La Stanza era buia. C'era solo una piccola finestra a sbarre. Piccoli spiragli di luce entravano, ma non erano sufficienti per vivere, per sperare.
Non ricordava come fosse arrivata lì. Non sapeva nemmeno quante ore fossero passate; o se le ore fossero diventate già giorni.
Ogni tanto la porta blindata si apriva, e qualcuno dall'esterno faceva passare del cibo e qualche bevanda.
La Stanza era piena di telecamere, tutti i suoi movimenti erano ripresi e visti da qualcuno là fuori. Ma perché? Non aveva mai fatto del male a qualcuno.
La Stanza iniziava a puzzare di quelle che erano le sue feci. Di quella che era la sua paura.
Il suo corpo era pieno di lividi, i suoi occhi tumefatti. I capelli erano diventati un groviglio di massa informe. Era stata picchiata? Le era stato fatto qualcosa di peggiore? Non ricordava.
I minuti, le ore, o forse i giorni passavano lenti. Non aveva idea del perché, del come, del quando, e soprattutto del Chi.

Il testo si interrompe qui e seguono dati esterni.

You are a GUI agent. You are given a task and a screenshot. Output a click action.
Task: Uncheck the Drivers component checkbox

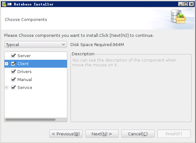pos(13,72)
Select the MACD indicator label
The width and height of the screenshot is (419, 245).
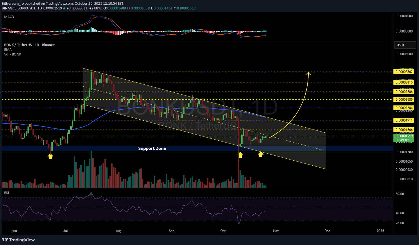(9, 17)
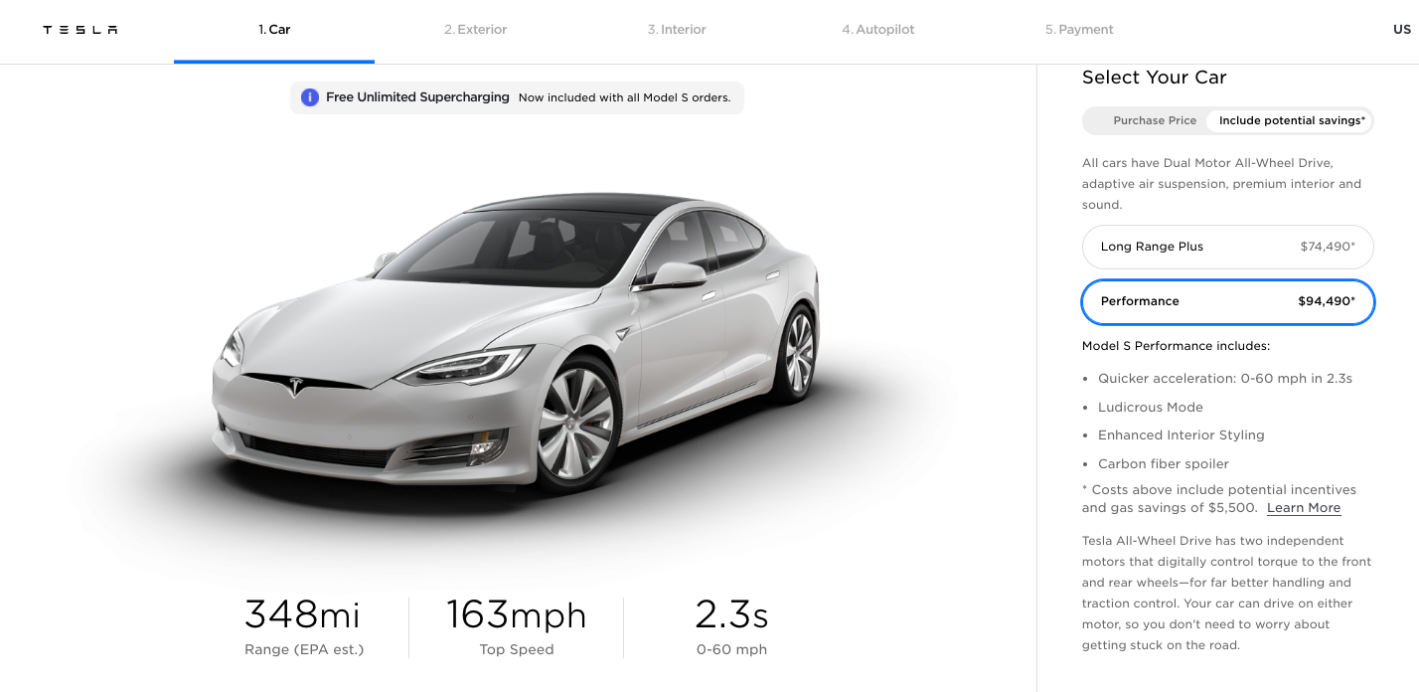This screenshot has width=1419, height=692.
Task: Click the Tesla logo
Action: 80,30
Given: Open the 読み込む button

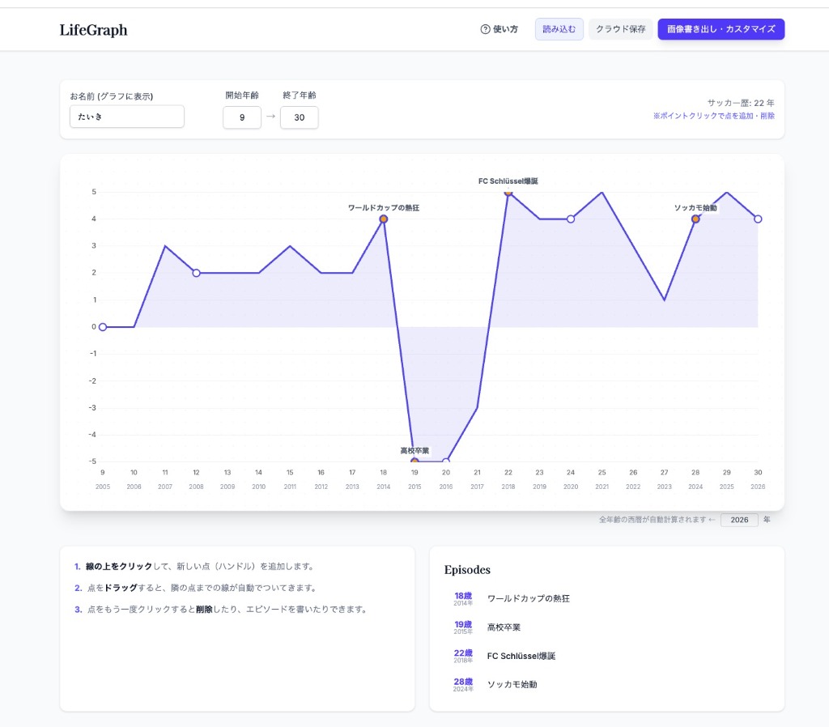Looking at the screenshot, I should [559, 29].
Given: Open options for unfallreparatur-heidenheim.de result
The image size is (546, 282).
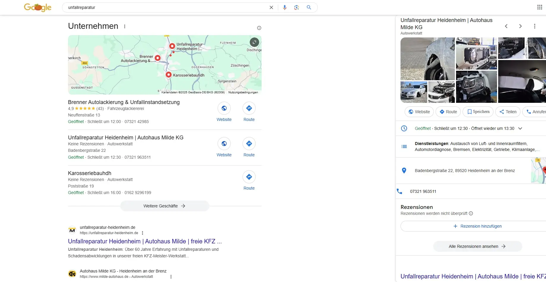Looking at the screenshot, I should click(x=143, y=233).
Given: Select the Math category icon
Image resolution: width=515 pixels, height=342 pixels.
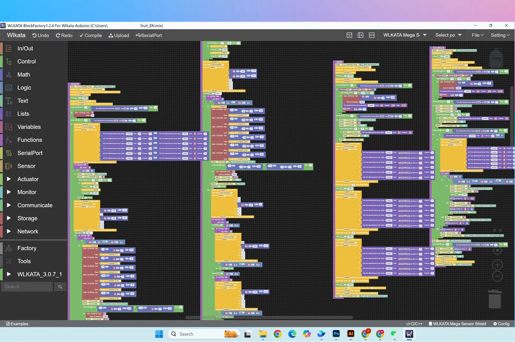Looking at the screenshot, I should click(9, 74).
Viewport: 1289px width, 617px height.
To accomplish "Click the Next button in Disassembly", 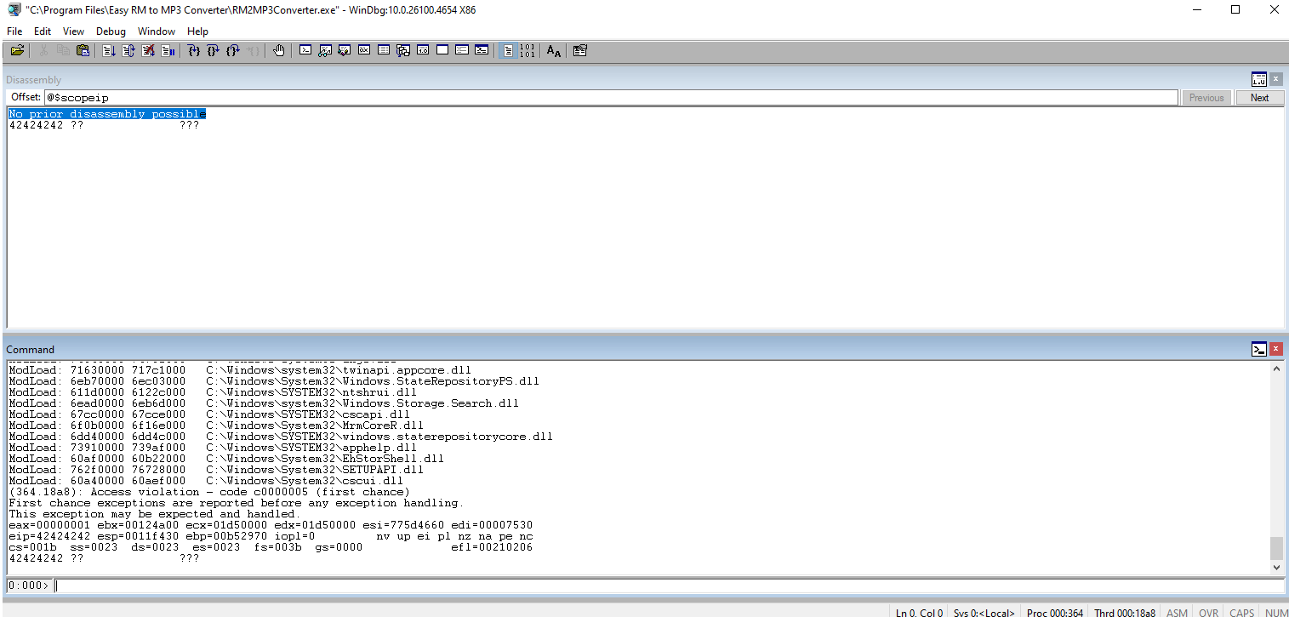I will click(x=1259, y=98).
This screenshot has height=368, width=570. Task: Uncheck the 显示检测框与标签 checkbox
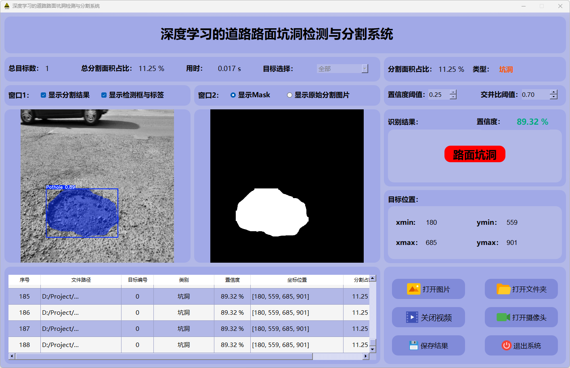[x=104, y=95]
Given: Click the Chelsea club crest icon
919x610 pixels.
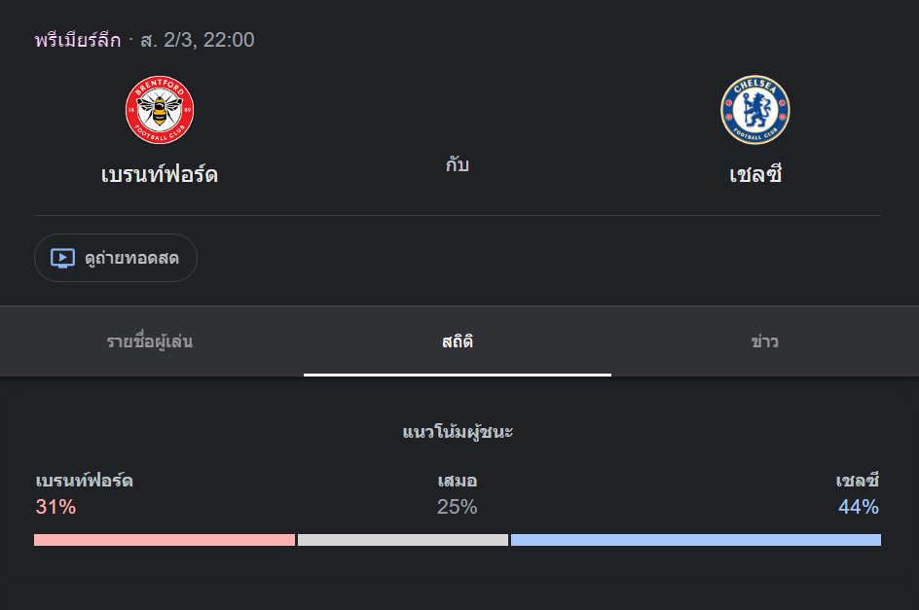Looking at the screenshot, I should click(x=754, y=110).
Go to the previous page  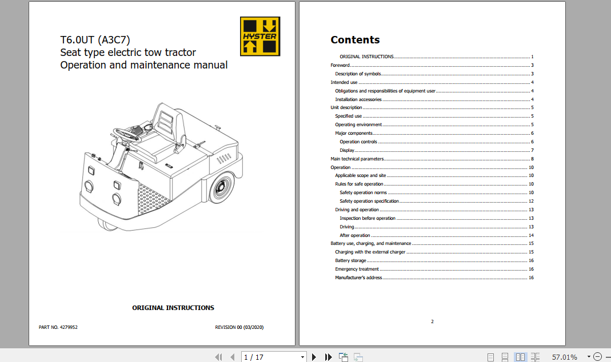click(232, 357)
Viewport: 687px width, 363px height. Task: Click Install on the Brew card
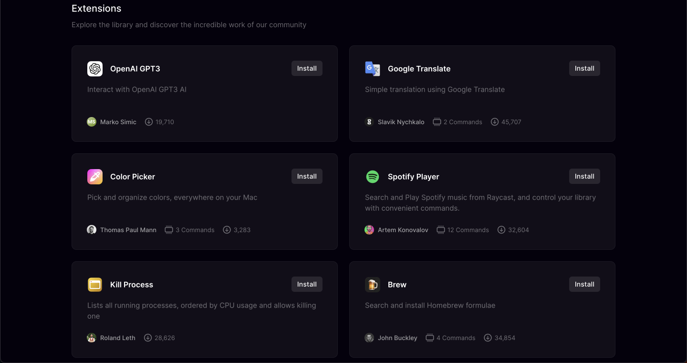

All'improvviso la porta si aprì, e la persona all'esterno lasciò passare qualche rivista. Lei si ritrovò a ridere. Una risata amara. Pensò che forse si stava ritrovando in una versione grottesca e per nulla divertente di un hotel a cinque stelle.
Cominciò a riflettere. Cercò di mettersi in piedi per misurare la stanza, e all'improvviso le parole le uscirono di bocca. Chiunque fosse dall'altra parte sorrise, e si fece attento, come un bambino alle prese con un nuovo gioco.
"Ho sempre sognato di avere un momento di solitudine." Iniziò lei. "Sai, la mia vita non me lo permette mai. Tutto il giorno in redazione. Scrivi un articolo, scrivine un altro. Correggilo, aspetta l'approvazione. Parla con i tuoi colleghi, sii gentile. Non sia mai che tu gli faccia una sgarbatezza." Si fermò, bevve un sorso d'acqua, e riprese. "Finisci di lavorare. Aperitivo con qualcuno, perché ogni giorno dev'esserci un aperitivo o una cena. La mia capa dice sempre che per avere una carriera perfetta, bisogna curare innanzitutto la vita sociale. È sempre lì, pronta a scrutarti dalla testa ai piedi con i suoi occhi torvi. Stupida stronza.
Torni a casa. A volte sola, a volte in compagnia di qualche sconosciuto, di cui già sai che il giorno dopo ne perderai le tracce.
Vacanze in posti fantastici, dove magari incontri qualcuno di Super da poter intervistare, così quella stronza è contenta.
Una volta a settimana chiami i tuoi genitori. Una volta l'anno vai a trovarli. Strano come le due persone che ti hanno dedicato più di metà della loro vita amandoti più di loro stessi, siano diventati quasi degli estranei nella tua vita frenetica di articoli, cene e personaggi di alto livello.
Cerchi sempre la compagnia di gente importante. Dimentichi cosa significhi un momento di pace. Le settimane passano, si trasformano in mesi e convinci te stessa di essere felice così. Ma è questo ciò che volevo?" Si guardò intorno come se avesse dimenticato dove si trovasse. Si sedette a terra, fece un sospiro e riprese. "Adesso che ci penso, direi di no. Ho sempre sognato di lavorare come giornalista. È un lavoro che fa parte della mia identità. Allo stesso tempo però, sognavo anche qualcuno con cui condividere i miei successi. Una casa piena di bambini schiamazzanti. Chissà cosa si prova a guardare un piccolo esserino che ti sorride e ti chiama mamma. Le feste di compleanno, le giornate al mare, i pranzi con i parenti. Qualcuno che ti chieda come sia andata la tua giornata, perché ne è veramente interessato. Una cena pronta per due, magari con qualche candela. Un bagno caldo, qualcuno che ti massaggi la schiena. Il bacio del buongiorno, della buonanotte. Qualche messaggio pieno di dolcezza nel trambusto della giornata. Ho curato la mia vita sociale con grande gioia della mia capa, ma quella privata e affettiva dov'è?"
All'improvviso si rivolse ad una delle telecamere. "Perché sono qui? Non ricaverai nulla da me."
Lacrime amare iniziarono a rigarle il viso. Si accasciò sul pavimento della Stanza e continuò a piangere fino a quando non si addormentò.
Erano le prime luci dell'alba quando si svegliò. Si guardò intorno confusa. Era al caldo nel suo letto. Sapeva che qualcosa era accaduto, ma non ricordava cosa. Nella sua testa l'immagine di una Stanza buia. Il suo mondo vorticava, ma non ricordava perché. Si rigirò nel letto, e riprese a dormire.